И Марио застонал. Прохладная вода снаружи, а он в жаркой лаве, в нежности, в любви. Он погружался в нее, как клялся в любви, — не телом, сердцем, всем собой. Прижал податливые бедра теснее, ближе, почувствовал, как вошел весь — по волоски, — зарычал, застыл на секунду. А после принялся танцевать, опуская свою женщину вверх-вниз, подчиняясь самому древнему ритму из всех существующих…
Тонуло в океане, наблюдая за любовью, солнце.
* * *
Этой ночью лежанка из листьев уместила двоих. Обнявшихся. Спутались их волосы и дыхание, переплелись их пальцы и души. Сверкало, словно ночное платье танцовщицы, бриллиантами-звездами небо.
— Нам еще нужно съездить в Гару…
— И понырять с маской.
— Точно. И пещеру ту посмотреть.
Москитная сетка не понадобилась — ветер стих, но насекомые так и не появились. Белела, покачиваясь на волнах, освещенная луной жемчужина-яхта.
— А еще гитара. Ты ее не принес?
— Нет. Успею.
— На террасе?
— Да. Станцуешь для меня?
— Конечно.
— Мо…
— Что?
Он нежно гладил ее по плечу.
— Я подарю нам телескоп, да? Хотела — тебе. Но теперь нам.
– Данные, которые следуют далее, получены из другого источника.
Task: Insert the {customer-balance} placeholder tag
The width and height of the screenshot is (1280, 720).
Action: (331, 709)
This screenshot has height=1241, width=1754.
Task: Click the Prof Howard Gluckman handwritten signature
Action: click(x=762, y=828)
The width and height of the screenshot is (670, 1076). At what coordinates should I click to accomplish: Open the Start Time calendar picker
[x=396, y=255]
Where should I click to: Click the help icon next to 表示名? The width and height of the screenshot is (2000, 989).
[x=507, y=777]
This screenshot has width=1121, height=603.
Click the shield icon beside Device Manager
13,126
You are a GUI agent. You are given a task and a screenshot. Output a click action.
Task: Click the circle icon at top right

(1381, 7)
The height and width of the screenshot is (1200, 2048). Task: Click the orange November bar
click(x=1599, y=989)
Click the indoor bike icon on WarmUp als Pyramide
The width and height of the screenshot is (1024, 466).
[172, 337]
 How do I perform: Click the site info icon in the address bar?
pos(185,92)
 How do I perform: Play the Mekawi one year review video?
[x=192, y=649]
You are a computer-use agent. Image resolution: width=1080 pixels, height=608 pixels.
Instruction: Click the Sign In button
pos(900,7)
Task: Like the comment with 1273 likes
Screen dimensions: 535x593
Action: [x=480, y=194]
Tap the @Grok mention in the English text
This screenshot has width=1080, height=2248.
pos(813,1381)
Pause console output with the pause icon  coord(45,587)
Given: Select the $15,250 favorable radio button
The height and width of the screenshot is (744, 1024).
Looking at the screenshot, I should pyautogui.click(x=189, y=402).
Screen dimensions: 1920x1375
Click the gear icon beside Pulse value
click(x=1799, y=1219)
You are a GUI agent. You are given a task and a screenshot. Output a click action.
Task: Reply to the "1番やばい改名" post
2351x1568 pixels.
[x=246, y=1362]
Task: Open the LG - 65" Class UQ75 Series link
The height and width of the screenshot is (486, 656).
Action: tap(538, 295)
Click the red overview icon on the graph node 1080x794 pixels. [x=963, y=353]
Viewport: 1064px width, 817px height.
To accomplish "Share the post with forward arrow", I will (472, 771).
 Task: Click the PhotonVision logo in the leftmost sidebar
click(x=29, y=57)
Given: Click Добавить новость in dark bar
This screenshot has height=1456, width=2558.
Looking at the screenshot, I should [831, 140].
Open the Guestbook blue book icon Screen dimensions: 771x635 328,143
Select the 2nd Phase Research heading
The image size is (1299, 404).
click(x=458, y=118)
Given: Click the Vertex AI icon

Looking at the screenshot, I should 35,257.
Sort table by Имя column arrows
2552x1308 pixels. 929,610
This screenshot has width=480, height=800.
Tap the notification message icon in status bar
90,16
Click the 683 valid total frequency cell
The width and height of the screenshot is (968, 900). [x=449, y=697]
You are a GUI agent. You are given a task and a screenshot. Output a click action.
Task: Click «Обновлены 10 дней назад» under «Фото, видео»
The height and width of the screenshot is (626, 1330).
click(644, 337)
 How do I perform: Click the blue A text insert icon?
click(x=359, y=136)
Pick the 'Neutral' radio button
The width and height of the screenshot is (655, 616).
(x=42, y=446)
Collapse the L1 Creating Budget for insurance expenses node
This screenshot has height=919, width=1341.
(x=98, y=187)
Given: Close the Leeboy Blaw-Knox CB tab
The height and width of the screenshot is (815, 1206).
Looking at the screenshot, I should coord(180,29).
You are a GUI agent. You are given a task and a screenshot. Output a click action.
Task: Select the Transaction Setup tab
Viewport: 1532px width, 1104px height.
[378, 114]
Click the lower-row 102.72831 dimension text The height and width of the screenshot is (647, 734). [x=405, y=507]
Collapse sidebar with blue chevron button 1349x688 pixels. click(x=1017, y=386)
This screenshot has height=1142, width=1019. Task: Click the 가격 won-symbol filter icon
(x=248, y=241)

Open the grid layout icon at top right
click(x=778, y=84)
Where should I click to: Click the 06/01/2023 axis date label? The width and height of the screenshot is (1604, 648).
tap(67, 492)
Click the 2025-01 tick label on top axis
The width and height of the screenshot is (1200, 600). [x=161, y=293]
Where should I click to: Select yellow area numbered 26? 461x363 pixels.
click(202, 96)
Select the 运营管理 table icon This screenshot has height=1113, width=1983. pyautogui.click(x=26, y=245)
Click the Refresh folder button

— Выберем его вместе. Будем смотреть на звезды.
— Здесь. Мы ведь будем приезжать сюда часто, Мо? Да?
Лана мечтала, Лана захлебывалась — им хотелось жить, хотелось мечтать, хотелось быть, как сейчас, вне пространства и времени.
Он не стал напоминать о том, что всего этого может и не быть. Вместо этого спросил:
— Ты знаешь, что мы выиграли тот танцевальный конкурс?
Она повернулась к нему, уткнулась теплым носом в щеку.
— Правда? Забавно… Мы ведь танцевали… для себя.
— Потому и выиграли. Они хотят, чтобы мы приехали на съемки вручения призов.
— А что за призы?
— Я и сам не знаю. Съездим?
— Может быть.
«Если успеем».
Под этим звездным небом не звучало грустного, потому что прямо в этот момент его не существовало. Два сердца — один ритм. Ласковые поглаживания — ненасытные, беспрестанные — ощутить, коснуться, выразить любовь. Коснуться, ощутить снова — времени все-таки так мало, даже если целая жизнь.
— Лана…
— М-м-м?
— Я тебя люблю.
Она плакала у него на плече, и Марио слушал плеск волн и смотрел на звезды. Он был счастлив.
— Я ей тебя не отдам, слышишь… не отдам, Мо. Я никому тебя не отдам. И ей тоже…
— Не надо, милая. Не сейчас.
— Не отдам. Любовь ведь победит, так?
Он промолчал. Мерцали на полночном небе далекие бриллианты.